With good lighting, the Honor 70’s camera is on par with most modern smartphones. Images are nicely detailed, and Honor’s software tends to result in nicely saturated images that are colorful without looking unnatural, similar to what we tend to see with Samsung’s smartphone cameras. Honor specifically advertises that it’s tuned its cameras to deal better with strongly backlit subjects, and sure enough, when I took a photo of myself in front of a brightly lit window, Honor’s software kept me well lit without ruining the rest of the shot. But the flip side of this is that images can sometimes appear a little flat because the phone’s software doesn’t let shadows get too dark. Switch to the ultrawide, and thanks to the 50-megapixel sensor, the level of detail remains broadly consistent, although I think the colors in the photos it takes aren’t quite as accurate as the main camera. 

For videos, the phone supports filming at up to 4K 30fps. Video quality is fine but not great, and attempting to film in 4K produces some noticeable judder. There are also a few interesting video software features including one Honor is calling “Solo Cut Mode” which is able to film a landscape video while simultaneously filming a zoomed-in video in portrait that tracks a given subject across the frame. It just about works, but I didn’t find it super reliable, and it often lost track of me in a given scene. I struggle to think of many situations where I’d use the feature, but it’s an interesting enough novelty.

Solo Cut Mode is a fun video-recording novelty

I’ve noted in previous reviews of Honor’s phones that its software tends to over-brighten photos of faces, and that continues to be the case here, even with all its software-processing beauty modes turned off. The effect is even more pronounced in photographs taken with the phone’s selfie camera, which all look as though you’re using a filter.

If you’re careful, you can get some okay low-light shots out of the Honor 70. By default, in its primary photography mode, its camera will demand that you hold a shot still for a couple of beats so it can gather some additional light data. That’s fine with static scenes, but the second you try to take a photo of a moving subject, like a person, it becomes difficult to hold a shot steady for as long as the Honor 70 asks. And that means that plenty of my attempts to take handheld photographs of myself in low light ended up a blurry mess.

It’s a nice, slim device.
It’s a nice, slim device.

Most of the Honor 70’s features are good enough. Its cameras are good enough, its software is good enough, and its length of software support is good enough. There are even some aspects of the phone that are better than good enough, like battery life, charging speeds, and the responsiveness of its display. (Although I wish it weren’t curved.)

But with a starting price of £480, £80 more expensive than several other very capable midrange handsets that have been released this year, “good enough” isn’t really good enough to justify a purchase. Google’s Pixel 6A is more affordable, with better cameras, longer software support, and an official IP rating for dust and water resistance.
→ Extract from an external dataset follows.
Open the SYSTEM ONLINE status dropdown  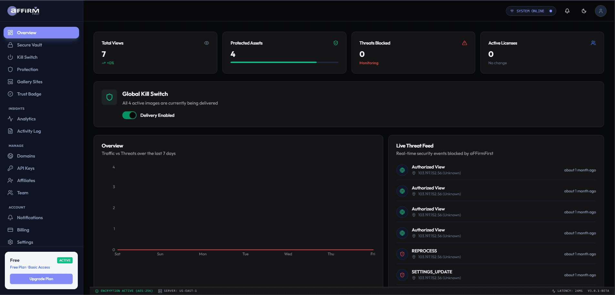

Samsung’s Galaxy A53 is more affordable and offers a similarly lengthy software support period and a fantastic, flat display. The iPhone SE 5G is more affordable and offers access to the iOS app ecosystem and wireless charging. The Nothing Phone 1 has fun flashing lights. 

Unless you definitely need an IP rating, I don’t think the Honor 70 has any serious flaws or deal-breakers. But nor does it have any showstopping features to justify its price premium.